SPIA in New Jersey Names Inaugural Policy Fellows
The inaugural SPIA in New Jersey Policy Fellows come from diverse backgrounds, ranging from social justice and journalism to policy and advocacy, with all having done important work in the Garden State.
The Fellowship program brings to SPIA experienced, mid-career professionals with track records of significant public policy engagement statewide, with the goals of sharing knowledge, experience, research, analytic acumen, contacts, and/or insight to advance the mission and objectives of SPIA in NJ. As Fellows, they will undertake a variety of initiatives either individually or in collaboration with others, including but not limited to research/white papers, trainings, journalism/media activity such as podcasts or op-eds, policy briefings, and/or meetings.
“SPIA in NJ came into being in large part to connect the School to the real-world conversations and contests happening all around us here in New Jersey,” said Anastasia Mann, the initiative’s founding director. “I can’t think of a more exciting cohort of professionals better prepared to take up that charge. Each comes to us with a sterling track-record of responsible analysis, courageous leadership, and bold thinking about some of the most pressing issues of the day.”
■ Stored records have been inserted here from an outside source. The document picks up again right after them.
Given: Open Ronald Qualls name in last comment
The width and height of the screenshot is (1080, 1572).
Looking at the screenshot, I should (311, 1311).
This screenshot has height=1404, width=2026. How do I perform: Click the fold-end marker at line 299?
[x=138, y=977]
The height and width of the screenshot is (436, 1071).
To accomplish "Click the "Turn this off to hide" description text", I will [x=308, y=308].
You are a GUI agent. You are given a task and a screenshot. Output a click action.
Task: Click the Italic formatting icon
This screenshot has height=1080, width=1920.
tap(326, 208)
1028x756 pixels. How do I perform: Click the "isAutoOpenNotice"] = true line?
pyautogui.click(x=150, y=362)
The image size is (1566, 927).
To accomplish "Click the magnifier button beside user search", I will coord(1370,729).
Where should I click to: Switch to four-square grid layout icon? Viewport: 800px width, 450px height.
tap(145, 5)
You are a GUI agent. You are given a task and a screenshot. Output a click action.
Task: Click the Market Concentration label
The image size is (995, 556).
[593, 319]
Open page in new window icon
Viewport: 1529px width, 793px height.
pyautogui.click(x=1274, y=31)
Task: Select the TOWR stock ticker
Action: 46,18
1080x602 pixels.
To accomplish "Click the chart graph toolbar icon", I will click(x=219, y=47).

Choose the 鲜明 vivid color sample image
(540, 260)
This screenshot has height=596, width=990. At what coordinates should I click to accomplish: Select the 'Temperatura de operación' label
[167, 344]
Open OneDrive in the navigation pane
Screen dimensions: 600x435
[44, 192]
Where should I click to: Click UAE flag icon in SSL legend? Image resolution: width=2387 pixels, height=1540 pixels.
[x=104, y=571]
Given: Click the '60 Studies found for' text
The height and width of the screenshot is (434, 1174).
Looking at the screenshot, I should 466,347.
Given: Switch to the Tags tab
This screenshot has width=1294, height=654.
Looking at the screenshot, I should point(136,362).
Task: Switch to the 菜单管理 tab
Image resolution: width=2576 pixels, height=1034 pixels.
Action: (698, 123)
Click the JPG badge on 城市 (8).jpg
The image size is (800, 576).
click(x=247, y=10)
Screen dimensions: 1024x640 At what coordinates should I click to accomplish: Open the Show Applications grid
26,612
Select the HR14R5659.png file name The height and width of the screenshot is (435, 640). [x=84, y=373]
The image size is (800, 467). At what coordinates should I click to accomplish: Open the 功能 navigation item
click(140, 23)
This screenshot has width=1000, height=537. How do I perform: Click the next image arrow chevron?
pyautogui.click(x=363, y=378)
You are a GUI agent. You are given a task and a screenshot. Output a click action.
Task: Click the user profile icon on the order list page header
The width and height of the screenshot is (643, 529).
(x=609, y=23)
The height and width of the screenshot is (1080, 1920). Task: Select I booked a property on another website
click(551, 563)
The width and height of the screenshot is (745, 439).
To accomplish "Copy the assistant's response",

The new Fellow are as follows:
A passionate leader and social justice advocate, Adriana Abizadeh is the executive director of the Kensington Corridor Trust, in Philadelphia, a senior policy fellow at Rutgers University’s Edward J. Bloustein School of Planning and Public Policy, and the president of Catalyst Consulting Group (CCG).
Committed to ensuring fair treatment and access to resources for people of color, Abizadeh centers work on organizations that make a difference. The Kensington Corridor Trust, for example, is the country’s first neighborhood trust focused on a commercial corridor, while CCG is a boutique consulting firm moving projects forward for nonprofits and other stakeholders. Abizadeh also serves on the boards of several organizations that represent some of her deepest passions, including immigration, racial and health equity, and youth development.
Alizadeh holds an M.S. in public policy from Drexel University and a B.A. in political science from Rutgers.
A seasoned journalist, storyteller, and aspiring filmmaker, Tennyson Donyéa currently covers New Jersey politics for WHYY, NPR’s Philadelphia affiliate.
Over the past seven years, Donyéa has extensively reported for various broadcast, print, and digital outlets. His journey has taken him from California to Maine. Earlier this year, he was named Partner of the Year by New Jersey News Commons in recognition of his significant contributions to bolstering the state's local news ecosystem. Donyéa founded Black In Jersey with the aim of providing a more accurate representation of Black communities and to address pertinent issues in the fight for Black liberation. His fellowship project looks at movement journalism and the art of restorative narratives storytelling, with a goal of cultivating similar in-depth coverage and representation in New Jersey's media landscape for and by millennials and Gen Z, and exploring the role of local Black-led media in policymaking and community building.
Donyéa earned a B.A. in media studies and production from Temple University and participated in the Entrepreneurial Journalism Creators program at CUNY Newmark Graduate School of Journalism.
A fiscal and social policy expert with more than 15 years of experience in national, state, and local policy research, analysis, and advocacy, Brandon McKoy lectures at his alma mater, the Bloustein School.
McKoy has contributed to efforts in New Jersey that resulted in the passage and implementation of a $15 minimum wage, paid sick leave, the regulation of cannabis, tuition equity for undocumented students, driver's licenses for all residents, and more equitable tax policy. Much of this work happened during his tenure at New Jersey Policy Perspective, where McKoy as arrived as a policy analyst and became director of government affairs before ultimately being selected to lead the organization as president from 2019 to 2021. At SPIA, McKoy will explore the impact of tax and budget policies on the ability of individuals and communities to pursue lives marked by health and opportunity.
A New Jersey native, McKoy holds a master's degree in city and regional planning and policy development from the Bloustein School and a B.S. in social psychology from The College of New Jersey.
Nedia Morsy is the director of strategic projects at Make the Road New Jersey, a powerful grassroots movement of immigrant and working-class people. Make the Road operates three organizing hubs that provide legal support and services, adult education, and youth development programming.
Among other priorities, over the next year as a SPIA in NJ Policy Fellow, Morsy plans to study right-of-center organizing strategies, instruct students in power mapping, and coordinate popular education workshops.
Morsy graduated from Amherst College and served as a Coro Fellow in Public Affairs in St. Louis.
“Individually and collectively, the Policy Fellows exemplify the highest promise of engaged policymaking in a multi-racial democracy,” Mann said. “While the fellowship is non-residential, the Fellows visit campus regularly to develop their projects, participate in programming across campus, and learn alongside others as they share of their own experience and expertise. I expect they will be made welcome by our campus community.”